START Selected passage

I have the honour to address the Sixth Committee on behalf of the five Nordic countries: Denmark, Finland, Iceland, Norway and Sweden.
In 2009 we commemorated the Geneva Conventions on their 60th Anniversary. The Conventions have achieved universal recognition as the principal legal basis for protection of persons in armed conflict. The 60th anniversary of the Geneva Conventions was a moment not only to look at the progress achieved but also the challenges ahead. The discussions on how to improve the protection of victims of armed conflict continue.
States have a duty to respect and ensure respect for international humanitarian law. With universal recognition of the Geneva Conventions, ensuring respect becomes a common goal for all States in the world. There is still a lot to be done to achieve universal compliance with the rules contained in them. Joint efforts to promote and improve compliance with the Geneva Conventions are needed and must remain a priority.
Adherence and acceptance of the 1977 Protocols Additional to the Geneva Conventions continue to increase. Many of the rules in the Additional Protocols have been confirmed as being part of customary international humanitarian law and thus universally applicable to all States and parties to conflicts.
Recent developments show that international humanitarian law is continuing to be extended and refined. The Convention on Cluster Munitions entered into force in August this year. This year the 1980 Convention on Certain Conventional Weapons is celebrating its 30th anniversary. The Nordic countries note the continued efforts in Geneva to comprehensively address the issue of cluster munitions also in the framework of the Convention of Certain Conventional Weapons.
The role and importance of the International Committee of the Red Cross must be emphasised. We express our deep appreciation for the work carried out by the ICRC and for its efforts towards dissemination of international humanitarian law, training given on the subject and protection of persons in relation to armed conflict.
As a means of promoting respect for international humanitarian law, the Nordic countries welcome the initiative by the ICRC to initiate a discussion on areas of concern to improve protection of victims of armed conflict today. Related to this is also the ongoing efforts in the so-called “Copenhagen Process” where the challenges related to the handling of detainees in international military operations are discussed. The Nordic countries further welcome the ICRC’s recently updated database of the study on Customary International Humanitarian Law.

END Selected passage

Directive A
Which five countries does the Nordic statement speak for?
Directive B
Transcribe part of the Nordic statement, starting with "Adherence and acceptance" and going on through "parties to conflicts.".
Directive C
Go on with the Nordic statement, picking up after its last sentence.
None of the entries are needed here.

START Items

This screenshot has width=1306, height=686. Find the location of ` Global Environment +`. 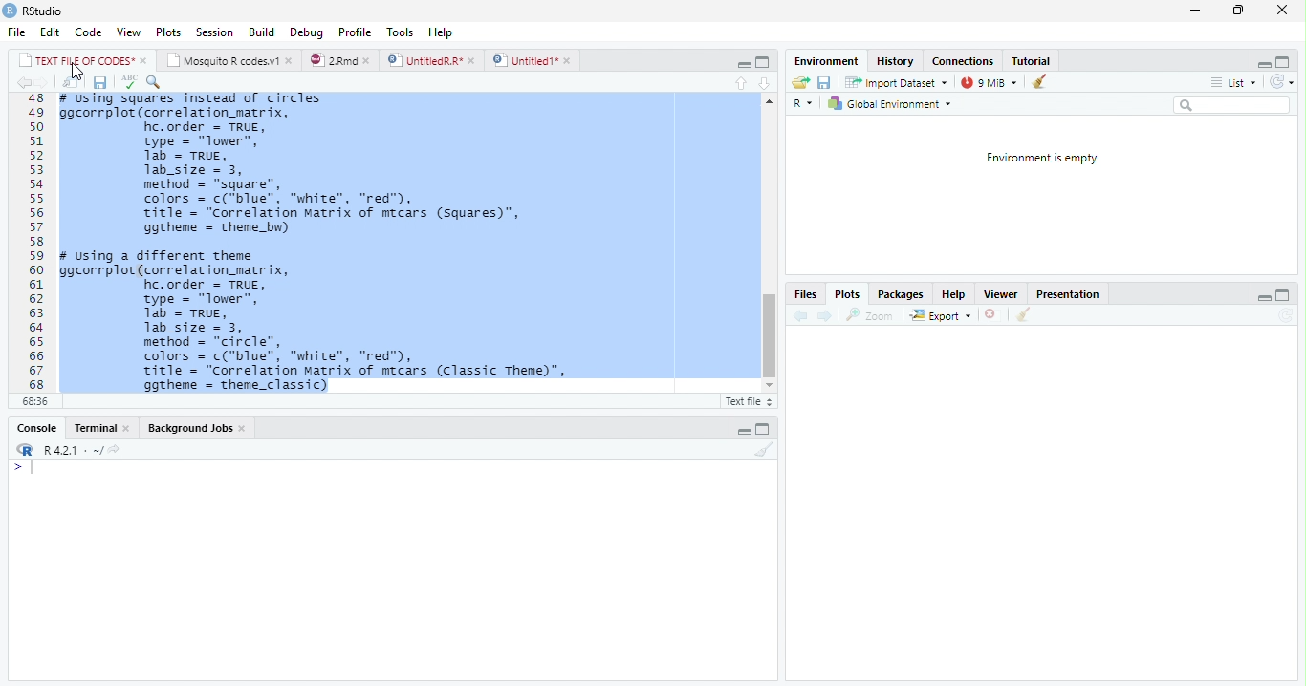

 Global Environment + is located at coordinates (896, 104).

END Items
START Items

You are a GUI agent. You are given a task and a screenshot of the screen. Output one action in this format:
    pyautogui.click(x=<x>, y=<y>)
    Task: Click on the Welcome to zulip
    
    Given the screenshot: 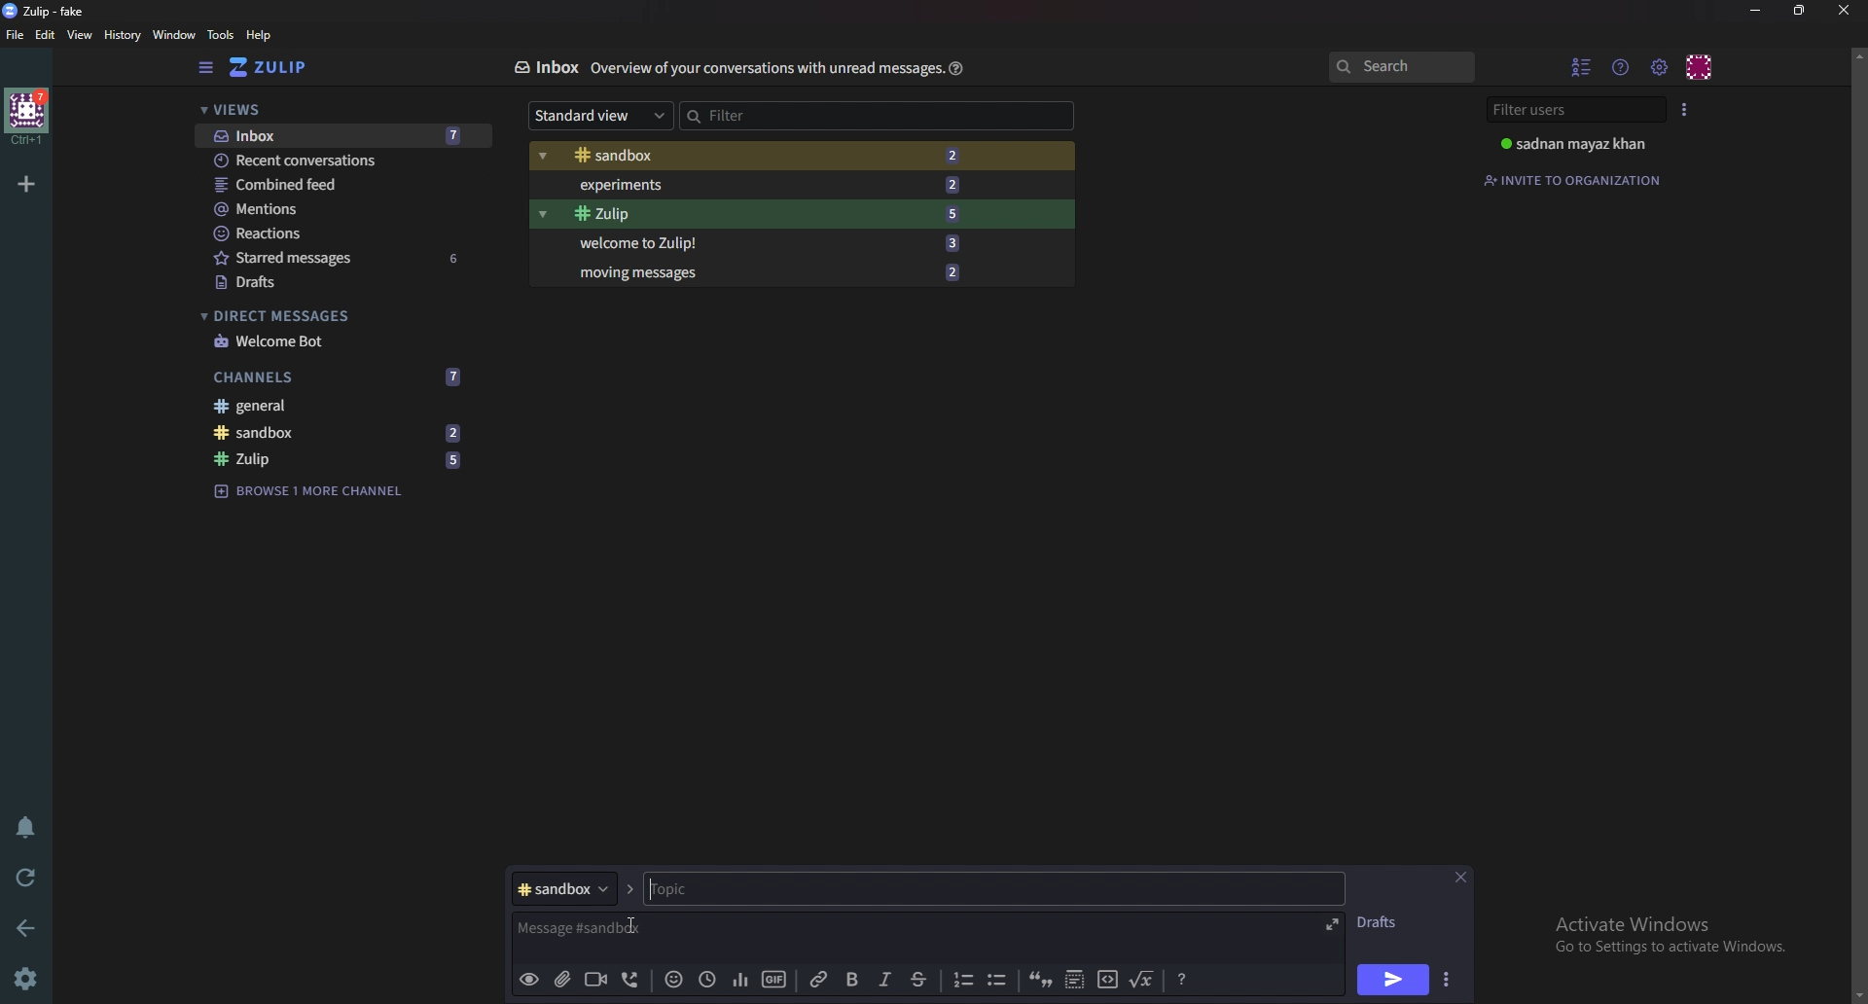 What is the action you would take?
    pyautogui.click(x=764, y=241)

END Items

Reply A
Denmark, Finland, Iceland, Norway and Sweden.

Reply B
Adherence and acceptance of the 1977 Protocols Additional to the Geneva Conventions continue to increase. Many of the rules in the Additional Protocols have been confirmed as being part of customary international humanitarian law and thus universally applicable to all States and parties to conflicts.

Reply C
Furthermore, the International Humanitarian Fact-Finding Commission could and should play a role with regard to compliance with international humanitarian law. We urge States to make the declaration provided for under Article 90 of Protocol I, to accept the competence of the Commission to enquire into any facts alleged to be grave breaches of international humanitarian law, and to use the Commission through its good offices. In this regard, we note the Security Council’s decision in resolution 1894 to consider the possibility of making use of the Commission with regard to gathering information on alleged violations of applicable international law relating to the protection of civilians.
The development of international humanitarian law is also shown in the increasing willingness among States as well as UN bodies to discuss and promote international humanitarian law. The Security Council resolutions on the protection of civilians in armed conflict, on women affected by armed conflict and on children in armed conflict, as well as the resolution on acts of sexual violence against civilians in armed conflict, are welcome reaffirmations of this trend. Our obligation and key challenge is to translate them into concrete action on the ground to the benefit of the civilians these resolutions are intended to protect.
It is of the utmost importance that the international community reacts to breaches of international humanitarian law at an early stage. To uphold respect for international humanitarian law, we must work in a preventive manner through such means as awareness-raising campaigns and education in international humanitarian law. The efforts of the international community in this respect must become more effective in order to deter future breaches of international humanitarian law.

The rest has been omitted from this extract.